Schwer zu sagen, was ich davon halte. Es war weitgehend unterhaltsam zu lesen, und wo es geschwätzig wurde (was bei den meisten Romanen in der Klasse über 400 Seiten leicht der Fall ist), konnte ich mir querlesend behelfen. Vieles ist pointiert formuliert, gekonnt changierend zwischen Ironie und Melancholie, wie es eines österreichischen Schriftstellers würdig ist. Vermutlich ist es hervorragend recherchiert. Aber ist es deshalb ein gutes Buch, ja ein herausragendes, das zu Recht den Deutschen Buchpreis bekam?

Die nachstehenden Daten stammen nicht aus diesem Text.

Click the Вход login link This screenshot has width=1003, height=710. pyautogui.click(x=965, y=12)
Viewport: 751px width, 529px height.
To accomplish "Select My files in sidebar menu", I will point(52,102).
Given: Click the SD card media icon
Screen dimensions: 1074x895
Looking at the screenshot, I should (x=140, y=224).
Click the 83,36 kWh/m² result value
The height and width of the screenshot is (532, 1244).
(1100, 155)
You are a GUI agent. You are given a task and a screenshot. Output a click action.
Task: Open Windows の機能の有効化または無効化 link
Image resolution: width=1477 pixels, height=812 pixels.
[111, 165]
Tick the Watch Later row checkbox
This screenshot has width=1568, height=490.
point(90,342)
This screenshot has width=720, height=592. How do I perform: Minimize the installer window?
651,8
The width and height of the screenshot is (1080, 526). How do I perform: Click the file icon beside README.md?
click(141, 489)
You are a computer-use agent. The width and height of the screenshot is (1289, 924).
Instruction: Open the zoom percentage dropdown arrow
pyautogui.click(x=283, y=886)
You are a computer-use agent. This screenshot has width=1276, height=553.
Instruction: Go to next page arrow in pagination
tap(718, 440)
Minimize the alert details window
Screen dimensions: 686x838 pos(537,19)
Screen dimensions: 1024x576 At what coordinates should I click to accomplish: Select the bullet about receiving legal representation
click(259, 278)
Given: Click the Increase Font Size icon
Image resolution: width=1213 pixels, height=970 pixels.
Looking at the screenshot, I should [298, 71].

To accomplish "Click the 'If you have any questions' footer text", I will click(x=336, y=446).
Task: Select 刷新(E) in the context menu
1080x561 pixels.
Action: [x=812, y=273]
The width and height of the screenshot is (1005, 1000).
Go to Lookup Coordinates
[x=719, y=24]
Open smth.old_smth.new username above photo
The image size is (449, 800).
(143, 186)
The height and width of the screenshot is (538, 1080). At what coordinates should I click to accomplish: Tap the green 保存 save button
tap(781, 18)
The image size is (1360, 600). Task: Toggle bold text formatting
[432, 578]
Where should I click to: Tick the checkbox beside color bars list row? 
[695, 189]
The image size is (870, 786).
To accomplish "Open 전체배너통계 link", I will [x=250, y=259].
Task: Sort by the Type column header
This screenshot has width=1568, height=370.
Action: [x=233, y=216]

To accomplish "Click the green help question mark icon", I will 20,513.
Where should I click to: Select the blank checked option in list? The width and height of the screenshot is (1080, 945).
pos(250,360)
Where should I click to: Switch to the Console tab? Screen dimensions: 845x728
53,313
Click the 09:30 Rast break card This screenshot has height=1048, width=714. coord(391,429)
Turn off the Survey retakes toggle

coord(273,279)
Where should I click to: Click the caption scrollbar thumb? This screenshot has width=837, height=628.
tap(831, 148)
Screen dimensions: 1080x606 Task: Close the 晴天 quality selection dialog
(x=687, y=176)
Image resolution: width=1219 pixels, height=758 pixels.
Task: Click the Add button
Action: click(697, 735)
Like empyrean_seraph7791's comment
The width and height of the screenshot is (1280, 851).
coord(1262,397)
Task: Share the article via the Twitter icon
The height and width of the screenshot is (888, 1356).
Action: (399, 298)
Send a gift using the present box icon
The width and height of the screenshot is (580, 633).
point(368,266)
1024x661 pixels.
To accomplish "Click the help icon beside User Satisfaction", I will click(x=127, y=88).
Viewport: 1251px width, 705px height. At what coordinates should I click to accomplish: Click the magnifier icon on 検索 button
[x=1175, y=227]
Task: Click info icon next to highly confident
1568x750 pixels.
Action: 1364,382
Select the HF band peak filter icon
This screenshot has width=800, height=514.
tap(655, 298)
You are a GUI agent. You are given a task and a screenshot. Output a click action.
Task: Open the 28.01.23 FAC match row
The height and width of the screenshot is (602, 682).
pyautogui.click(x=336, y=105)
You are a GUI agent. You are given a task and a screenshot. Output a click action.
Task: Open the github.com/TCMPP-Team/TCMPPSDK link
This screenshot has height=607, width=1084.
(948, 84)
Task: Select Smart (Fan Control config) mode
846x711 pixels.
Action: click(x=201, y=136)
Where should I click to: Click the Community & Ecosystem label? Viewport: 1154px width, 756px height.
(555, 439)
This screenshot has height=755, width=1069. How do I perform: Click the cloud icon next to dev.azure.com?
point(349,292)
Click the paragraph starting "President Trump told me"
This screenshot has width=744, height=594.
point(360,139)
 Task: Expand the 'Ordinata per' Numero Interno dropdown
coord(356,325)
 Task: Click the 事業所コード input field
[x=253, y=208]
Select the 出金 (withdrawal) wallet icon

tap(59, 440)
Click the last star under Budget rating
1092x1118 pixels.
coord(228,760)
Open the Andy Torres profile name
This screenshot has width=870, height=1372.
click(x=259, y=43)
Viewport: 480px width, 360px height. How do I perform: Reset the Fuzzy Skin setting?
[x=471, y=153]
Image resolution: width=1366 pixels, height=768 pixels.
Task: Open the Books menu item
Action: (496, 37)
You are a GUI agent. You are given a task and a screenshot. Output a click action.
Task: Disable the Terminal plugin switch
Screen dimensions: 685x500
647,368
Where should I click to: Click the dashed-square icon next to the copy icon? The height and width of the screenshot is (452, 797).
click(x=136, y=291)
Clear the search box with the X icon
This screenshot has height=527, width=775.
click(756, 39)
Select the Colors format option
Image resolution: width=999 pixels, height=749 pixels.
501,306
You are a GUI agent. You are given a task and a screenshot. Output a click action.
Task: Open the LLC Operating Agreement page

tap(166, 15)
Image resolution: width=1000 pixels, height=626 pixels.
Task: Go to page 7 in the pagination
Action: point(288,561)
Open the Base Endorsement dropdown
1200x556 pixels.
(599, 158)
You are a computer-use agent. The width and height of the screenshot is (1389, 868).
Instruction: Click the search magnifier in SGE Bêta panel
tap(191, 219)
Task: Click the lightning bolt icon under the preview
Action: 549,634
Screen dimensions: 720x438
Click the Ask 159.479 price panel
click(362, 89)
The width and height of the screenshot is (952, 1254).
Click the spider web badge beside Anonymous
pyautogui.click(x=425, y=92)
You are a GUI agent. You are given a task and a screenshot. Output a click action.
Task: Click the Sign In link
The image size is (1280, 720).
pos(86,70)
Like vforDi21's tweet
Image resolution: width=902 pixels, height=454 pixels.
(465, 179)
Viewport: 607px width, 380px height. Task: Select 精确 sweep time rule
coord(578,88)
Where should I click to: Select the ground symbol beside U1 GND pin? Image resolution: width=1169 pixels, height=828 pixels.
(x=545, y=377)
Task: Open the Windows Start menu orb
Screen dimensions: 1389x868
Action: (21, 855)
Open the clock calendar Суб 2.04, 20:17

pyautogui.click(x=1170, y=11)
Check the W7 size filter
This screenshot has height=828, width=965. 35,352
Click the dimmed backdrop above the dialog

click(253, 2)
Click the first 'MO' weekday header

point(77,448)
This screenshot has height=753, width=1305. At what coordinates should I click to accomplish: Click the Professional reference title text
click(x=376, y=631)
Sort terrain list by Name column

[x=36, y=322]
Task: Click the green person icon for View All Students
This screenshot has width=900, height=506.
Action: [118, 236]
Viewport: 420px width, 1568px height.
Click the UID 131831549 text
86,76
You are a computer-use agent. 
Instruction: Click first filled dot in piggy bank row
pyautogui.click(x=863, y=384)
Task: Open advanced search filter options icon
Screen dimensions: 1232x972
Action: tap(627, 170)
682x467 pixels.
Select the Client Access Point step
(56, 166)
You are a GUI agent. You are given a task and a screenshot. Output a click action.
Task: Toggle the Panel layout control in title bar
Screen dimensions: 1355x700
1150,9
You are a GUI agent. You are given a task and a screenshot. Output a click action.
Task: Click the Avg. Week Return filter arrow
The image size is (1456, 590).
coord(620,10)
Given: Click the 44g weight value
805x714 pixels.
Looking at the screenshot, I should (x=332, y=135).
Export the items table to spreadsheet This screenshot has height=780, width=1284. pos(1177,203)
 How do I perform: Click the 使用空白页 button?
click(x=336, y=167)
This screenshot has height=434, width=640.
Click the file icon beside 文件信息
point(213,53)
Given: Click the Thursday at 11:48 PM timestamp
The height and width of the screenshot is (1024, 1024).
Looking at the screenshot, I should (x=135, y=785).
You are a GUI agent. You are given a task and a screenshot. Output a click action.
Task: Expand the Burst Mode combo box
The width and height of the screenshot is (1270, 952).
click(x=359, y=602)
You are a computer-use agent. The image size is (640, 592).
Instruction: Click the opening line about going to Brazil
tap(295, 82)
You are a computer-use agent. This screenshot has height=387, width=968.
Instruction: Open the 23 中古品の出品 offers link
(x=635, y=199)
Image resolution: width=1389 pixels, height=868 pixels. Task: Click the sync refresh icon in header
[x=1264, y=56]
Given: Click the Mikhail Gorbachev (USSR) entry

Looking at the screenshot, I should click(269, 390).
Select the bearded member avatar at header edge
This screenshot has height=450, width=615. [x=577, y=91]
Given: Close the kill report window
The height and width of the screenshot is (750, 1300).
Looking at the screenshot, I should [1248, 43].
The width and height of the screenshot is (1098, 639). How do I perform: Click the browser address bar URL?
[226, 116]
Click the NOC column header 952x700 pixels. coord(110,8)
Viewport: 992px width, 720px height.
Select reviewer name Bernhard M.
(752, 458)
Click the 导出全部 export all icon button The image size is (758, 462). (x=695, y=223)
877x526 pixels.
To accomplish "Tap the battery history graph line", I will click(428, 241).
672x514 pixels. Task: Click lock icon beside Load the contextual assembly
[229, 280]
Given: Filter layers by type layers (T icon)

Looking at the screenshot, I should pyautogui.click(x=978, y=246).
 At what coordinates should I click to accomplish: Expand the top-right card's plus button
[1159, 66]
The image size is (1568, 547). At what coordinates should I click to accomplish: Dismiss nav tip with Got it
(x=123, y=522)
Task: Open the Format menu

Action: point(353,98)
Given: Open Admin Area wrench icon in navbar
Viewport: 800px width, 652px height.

Robert Menasse gilt als Europa- wie als Brüssel-Kenner und als EU-Verfechter obendrein. Nach zig Essays zum Thema Europa – ein wichtiges, geradezu essenzielles, wie ich finde, gerade in Zeiten allerorten aufflammenden Nationalismus‘ -, eilte seiner „Hauptstadt“ der Ruf voraus, so etwas wie sein Roman gewordene Vermächtnis in Sachen EU zu sein. Und nachdem ich in dem Thalia-Heftchen zur Buchpreisnominierung letztes Jahr den Anfang des Buches las, wollte ich es unbedingt haben: das Schwein, das durch Brüssel getrieben wird bzw. durch die Stadt läuft und Passanten wie Protagonisten aufschrecken, auf- und ihm nachschauen lässt, versprach einen auktorialen Erzähler besonderer Art und obendrein Literatur in eleganter (Reigen)Prosa.
All das bietet das Buch: diverse Brüsseler Bürokraten mit passenenden Lebensläufen, dazu einen Professor, der Brüssel retten möchte, einen Holocaust-Überlebenden der sich selbst beim Umzug ins Altenheim verliert, einen Kommissar, der den Mordfall zu Beginn des Romans nicht ermitteln darf, weil dem höhere Interesse entgegenstehen, etc. Klischeehafte Bürokratie-Mechanismen (jedenfalls erscheinen sie mir so, denn der Kenner dieser Szene schildert mir zu meinem Erstaunen das, was ich als normalsterbliche Europäerin und EU-Befürworterin mit kritischem Blick auf Lobbyisten und Papiertiger eh aus den Medien im Alltag mitnehmen kann) treffen auf Verschwörungen (der Geheimdienst des Vatikans …), zwischendrin werden diskutierenswerte Thesen aufgeworfen, die jedoch die Figuren unter sich begraben, und der Krimi … nun, da das hier „Hochliteratur“ ist, wird daraus nichts, nur eine vage Andeutung mit einem zufällig-absurd-fatalen Ende, das jedoch so nur der Leser kennt.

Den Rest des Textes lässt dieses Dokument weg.